At first, Fred tried his hand at room art (the background art for each location), but for some reason, rooms took him an extraordinarily long time to produce. What’s more, the end result wasn’t always what I needed. Adventure game rooms have precise requirements, and even with detailed specs and pre-vis sketches, errors still crept in. Canvas corrections were time consuming and costly. What made this especially hard is that Legend paid based on finished rooms, not revisions. And, as a small adventure game developer, we didn’t pay well to begin with.
This was a path that would lead to ruin. Luckily, two things were about to change.
Fred was a trooper. He never complained and he soldiered on. But one day while talking over a new assignment, he let slip that he was planning on declaring bankruptcy, but continue to work through it. I was shocked. I couldn’t believe that working for us was about to drive someone to poverty.
I went to speak to Mike Verdu, my boss and co-studio head. When I explained that Fred was about to declare personal bankruptcy, he asked what we could do to keep that from happening. I explained, not expecting much, that we would need to double what we were paying him. Mike agreed without any hesitation.
It stunned me. I knew this solution wouldn’t fit in my budget, but Mike expanded it. He was willing to make the right call. I knew, in that moment, that was working for the right person at the right company. I raced to the phone. It was a wonderful moment to be able to tell Fred about the new arrangement.
Something else turned things around for Fred too. Normally, the artist who painted a room had to paint all of the elements that would appear in that room too. Those often included characters. On the first room Fred did this, I noticed something. The room wasn’t great, but the characters were so much better. You see, it wasn’t easy to find artists that rendered characters well, and Fred’s were better and more consistent than most of my other artists. I asked Fred if he would be willing to focus exclusively on characters and leave rooms to others–something we had never done before at Legend (or budgeted for, but it made too much sense not to go this way). Relieved with this direction, he agreed.
Rendering characters was right up Fred’s alley. He was much quicker, and the results were wonderful. I loved those characters so much that I displayed the credits with them, just so I could show them off in a bigger size. Here are some of Fred’s characters from those credits.
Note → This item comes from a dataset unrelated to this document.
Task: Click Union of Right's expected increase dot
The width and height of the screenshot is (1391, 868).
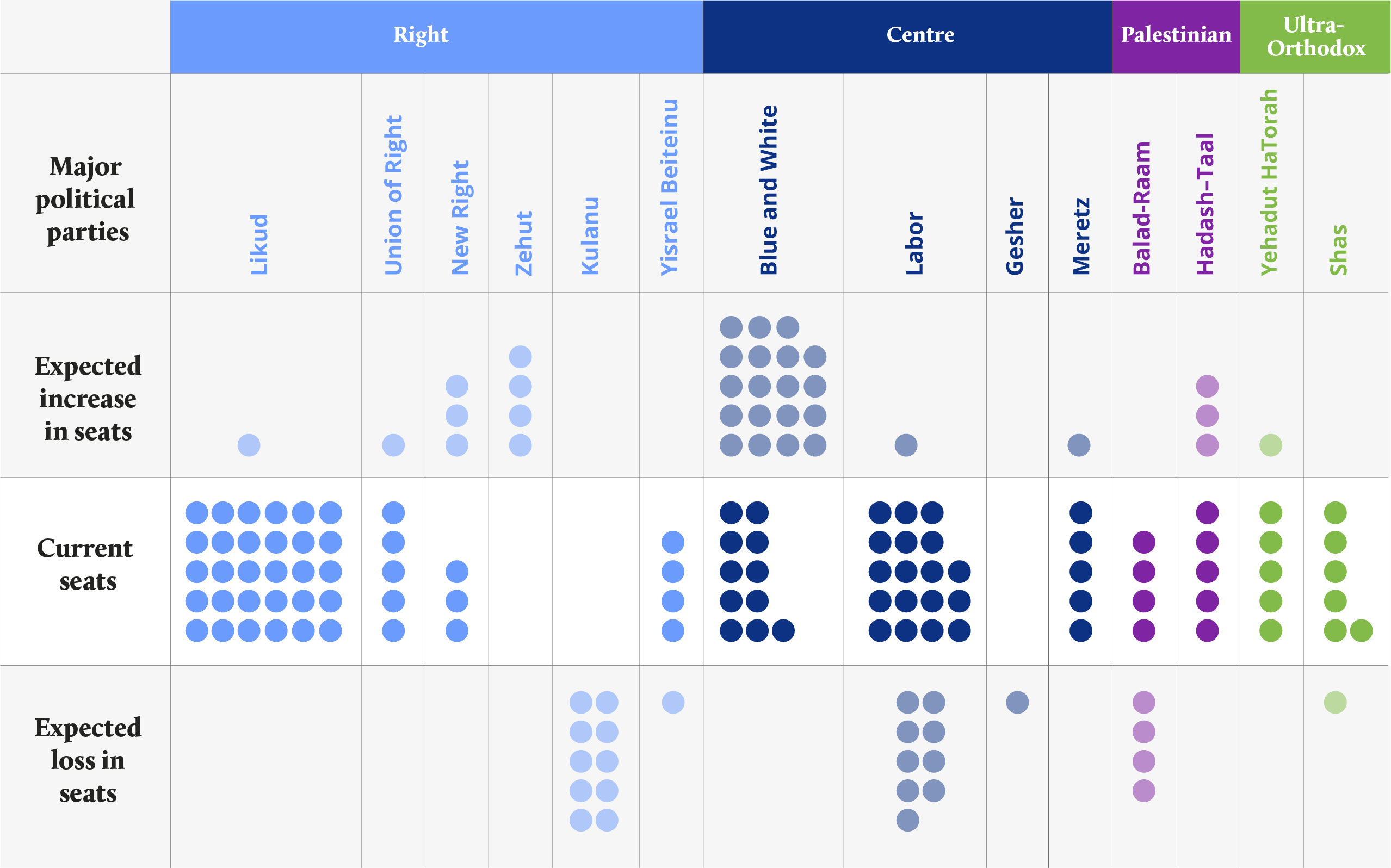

Side story: you probably didn't notice this, but the version of Xar in the credits did not match the version of Xar in the game. That's because Fred went behind my back to ask for a photo of me from my then-girlfriend so he could include me in the game somewhere. He used this reference to paint me as Xar. It was a total surprise to me when I saw my face on Xar. I wasn't excited about it, especially because the image wasn't as old as Xar was supposed to be, so I asked my animator to "old me up." But I decided to include the original in the credits. Fred also sneakily acquired a photo of my girlfriend as well and used her as a base for the human princess on Pryan.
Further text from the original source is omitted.